Basically, yes. In a Twitter thread, Samuel Cardillo, CTO of RTKFT, explained how and why they had decided to allow metadata changes. He said, “I am happy to announce that we have migrated some CloneX metadata on-chain. At this time, only DNA & if it is a Murakami Drip (or not) is on-chain, but more metadata will be set post-Ethereum Merge.”

So what does that mean? The NFT (CloneX #7968) has changed its data, and it now resembles LeBron James. RTFKT used an NFT from its CloneX collection and changed the metadata to create a 1/1 LeBron James NFT. Importantly, both the original NFT and the new LeBron NFT exist independently. One currently resides on DappRadar, and the other on OpenSea. 

The new Lebron James NFT has some unique features. This includes a crown with “The Chosen 1” inscribed on it. Additionally, the ‘mouth’ trait on OpenSea reads LBJ Beard.

For some, this is groundbreaking and offers new opportunities, but others think it is unethical and goes against the ideals of NFT creation.

Image of LeBron James NFT

Rumours suggest Basketball Superstar LeBron James might be joining Nike’s RTFKT project soon!

Positive response to the LeBron RTFKT NFT metadata change

Naturally, NFT holders and members of the RTFKT community are a little more positive about the metadata changes. 

@NinjaTVFILM, who has an RTFKT Twitter pfp, tweeted, “The fact that @RTFKT is setting a precedent to change metadata to include traits for all-time great sports LEGENDS is a HUGE trait upgrade not to be faded & King LeBron is just the beginning. The future is limitless with @Nike + official sports Legends/athletes + Clone X Traits.” 

Is the LeBron James RTFKT NFT good for the NFT space?

The move by RTFKT has received some criticism. Essentially, the metadata is not been frozen, and this means RTFKT can change any NFT in the CloneX collection. Where does it stop if they can change the metadata overnight to resemble LeBron James?

The NFT used to create the LeBron James NFT – CloneX #7968 – could become more valuable due to the corresponding NFT. Alternatively, it could also decrease in value, as the LeBron NFT is seen as the ‘genuine’ NFT. Furthermore, it could cause damage to the ecosystem of the collection.

Popular NFT Twitter member @Degentraland had this to say about the situation, “Changing a collection’s metadata almost a year after launch sets a horrible precedent. Are any assets actually rare if the company can clone your exact traits?
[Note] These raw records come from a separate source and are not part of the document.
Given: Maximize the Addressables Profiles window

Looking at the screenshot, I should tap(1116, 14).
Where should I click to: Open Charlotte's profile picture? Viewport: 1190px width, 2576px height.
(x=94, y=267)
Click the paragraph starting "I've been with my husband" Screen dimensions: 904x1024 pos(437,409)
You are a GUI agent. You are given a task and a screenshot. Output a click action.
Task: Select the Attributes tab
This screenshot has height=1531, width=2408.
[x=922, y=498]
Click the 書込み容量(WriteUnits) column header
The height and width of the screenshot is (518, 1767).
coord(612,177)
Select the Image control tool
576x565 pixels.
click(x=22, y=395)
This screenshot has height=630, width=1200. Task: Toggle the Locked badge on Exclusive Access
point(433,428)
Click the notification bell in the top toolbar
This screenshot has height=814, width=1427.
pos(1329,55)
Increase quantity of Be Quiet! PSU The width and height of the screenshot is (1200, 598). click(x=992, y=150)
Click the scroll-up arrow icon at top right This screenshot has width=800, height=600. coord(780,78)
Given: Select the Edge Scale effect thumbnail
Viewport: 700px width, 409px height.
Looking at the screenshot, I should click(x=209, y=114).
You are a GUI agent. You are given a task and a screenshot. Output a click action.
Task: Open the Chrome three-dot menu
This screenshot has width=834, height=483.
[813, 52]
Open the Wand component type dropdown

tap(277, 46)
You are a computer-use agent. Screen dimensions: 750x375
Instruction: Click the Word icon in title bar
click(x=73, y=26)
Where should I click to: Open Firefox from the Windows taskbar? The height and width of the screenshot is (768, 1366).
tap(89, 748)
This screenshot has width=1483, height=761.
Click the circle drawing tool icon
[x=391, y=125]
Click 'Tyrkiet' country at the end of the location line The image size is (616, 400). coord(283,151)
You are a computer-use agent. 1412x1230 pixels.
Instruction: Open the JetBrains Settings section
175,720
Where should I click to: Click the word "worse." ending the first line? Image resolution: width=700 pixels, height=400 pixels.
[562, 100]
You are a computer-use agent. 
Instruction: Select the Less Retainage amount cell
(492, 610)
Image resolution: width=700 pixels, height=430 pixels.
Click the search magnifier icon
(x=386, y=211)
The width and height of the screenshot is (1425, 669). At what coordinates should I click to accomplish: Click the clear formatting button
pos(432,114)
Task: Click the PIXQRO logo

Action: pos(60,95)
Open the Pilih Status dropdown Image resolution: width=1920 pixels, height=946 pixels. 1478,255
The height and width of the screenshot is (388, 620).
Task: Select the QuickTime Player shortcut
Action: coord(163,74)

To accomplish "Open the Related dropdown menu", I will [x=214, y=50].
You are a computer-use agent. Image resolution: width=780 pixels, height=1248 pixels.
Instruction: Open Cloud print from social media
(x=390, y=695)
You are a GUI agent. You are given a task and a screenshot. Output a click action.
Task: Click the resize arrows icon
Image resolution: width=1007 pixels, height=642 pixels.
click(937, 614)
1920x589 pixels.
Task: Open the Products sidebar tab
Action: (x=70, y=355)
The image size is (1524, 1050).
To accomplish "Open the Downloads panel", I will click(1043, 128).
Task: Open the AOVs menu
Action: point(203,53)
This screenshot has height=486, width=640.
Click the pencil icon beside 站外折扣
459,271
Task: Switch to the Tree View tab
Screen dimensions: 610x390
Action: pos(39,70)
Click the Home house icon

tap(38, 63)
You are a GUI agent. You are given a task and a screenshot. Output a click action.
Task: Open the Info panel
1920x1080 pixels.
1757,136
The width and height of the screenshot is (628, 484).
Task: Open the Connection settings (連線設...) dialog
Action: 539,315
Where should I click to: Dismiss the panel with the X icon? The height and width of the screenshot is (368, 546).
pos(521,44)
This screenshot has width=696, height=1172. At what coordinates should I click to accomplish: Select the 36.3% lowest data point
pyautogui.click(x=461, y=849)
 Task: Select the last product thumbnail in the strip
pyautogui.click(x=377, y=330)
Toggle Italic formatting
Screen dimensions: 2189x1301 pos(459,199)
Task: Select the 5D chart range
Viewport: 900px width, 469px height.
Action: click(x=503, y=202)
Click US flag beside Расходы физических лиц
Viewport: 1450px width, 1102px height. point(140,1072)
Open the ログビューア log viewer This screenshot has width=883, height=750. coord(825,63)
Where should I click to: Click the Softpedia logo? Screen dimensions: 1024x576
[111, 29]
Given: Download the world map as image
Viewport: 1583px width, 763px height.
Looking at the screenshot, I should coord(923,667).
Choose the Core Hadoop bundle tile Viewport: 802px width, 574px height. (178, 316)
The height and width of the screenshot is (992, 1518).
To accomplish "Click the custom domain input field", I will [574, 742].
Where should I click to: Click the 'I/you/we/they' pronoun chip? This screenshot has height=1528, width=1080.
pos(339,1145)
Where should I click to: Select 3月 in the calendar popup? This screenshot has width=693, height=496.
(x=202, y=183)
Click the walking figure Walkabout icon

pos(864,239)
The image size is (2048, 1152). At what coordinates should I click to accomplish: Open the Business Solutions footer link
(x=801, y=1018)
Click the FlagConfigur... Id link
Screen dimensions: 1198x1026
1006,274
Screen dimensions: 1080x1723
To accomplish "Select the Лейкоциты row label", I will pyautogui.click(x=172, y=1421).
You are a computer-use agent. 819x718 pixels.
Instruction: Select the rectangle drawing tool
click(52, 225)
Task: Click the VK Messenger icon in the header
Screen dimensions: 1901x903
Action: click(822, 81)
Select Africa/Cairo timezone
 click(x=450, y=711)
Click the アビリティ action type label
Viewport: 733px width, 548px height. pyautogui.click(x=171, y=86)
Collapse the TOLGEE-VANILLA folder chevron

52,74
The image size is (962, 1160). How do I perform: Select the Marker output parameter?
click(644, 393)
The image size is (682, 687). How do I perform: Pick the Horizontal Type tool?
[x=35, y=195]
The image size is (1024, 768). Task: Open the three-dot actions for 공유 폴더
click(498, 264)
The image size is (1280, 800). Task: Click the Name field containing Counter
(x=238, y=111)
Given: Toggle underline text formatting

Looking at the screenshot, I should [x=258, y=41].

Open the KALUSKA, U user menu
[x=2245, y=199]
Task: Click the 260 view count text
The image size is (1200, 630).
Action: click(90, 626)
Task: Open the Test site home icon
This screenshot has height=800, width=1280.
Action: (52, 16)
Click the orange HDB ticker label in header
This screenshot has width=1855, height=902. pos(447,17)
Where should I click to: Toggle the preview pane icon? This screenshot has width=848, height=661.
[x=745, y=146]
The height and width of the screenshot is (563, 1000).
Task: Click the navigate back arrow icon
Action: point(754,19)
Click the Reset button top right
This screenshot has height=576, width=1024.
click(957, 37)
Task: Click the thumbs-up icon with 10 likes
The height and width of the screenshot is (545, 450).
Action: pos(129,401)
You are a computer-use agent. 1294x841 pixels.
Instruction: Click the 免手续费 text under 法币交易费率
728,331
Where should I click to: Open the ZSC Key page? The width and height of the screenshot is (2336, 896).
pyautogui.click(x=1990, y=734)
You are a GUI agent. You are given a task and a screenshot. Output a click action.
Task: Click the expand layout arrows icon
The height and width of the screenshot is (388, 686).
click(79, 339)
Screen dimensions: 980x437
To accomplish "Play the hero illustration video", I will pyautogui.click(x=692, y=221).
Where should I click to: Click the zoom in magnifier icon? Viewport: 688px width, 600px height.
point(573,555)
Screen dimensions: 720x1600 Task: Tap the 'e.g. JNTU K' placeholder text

Do we really own anything if metadata is stored off-chain? “But, he also added, “That said… I’m down to make an exception for LeBron.”

While some are happy for superstars like LeBron James, not everyone is as universally loved. Will this open up a market for 1/1 celebrity CloneX NFTs? This method creates more 1/1 NFTs and it might also lower the value of other 1/1’s. 

Measures in place to protect metadata

In the thread by Samuel Cardillo, he also announced security measures to make sure it is not easy to change the traits on these NFTs. He stated, “Because CloneX is a living project, we’ve put a way for the owner to “unlock the state” of its CloneX. Meaning that only when you, as the owner of a specific Clone, allow us to we can modify it – fixing metadata or upgrading for future.”

This means that there is some level of personal safety in the metadata changes for CloneX. However, for those who believe in true decentralization, it sets a ‘horrible precedent’.

In the coming months, it will be interesting to see how the market responds to both the LeBron James NFT and the original RFKT CloneX NFT.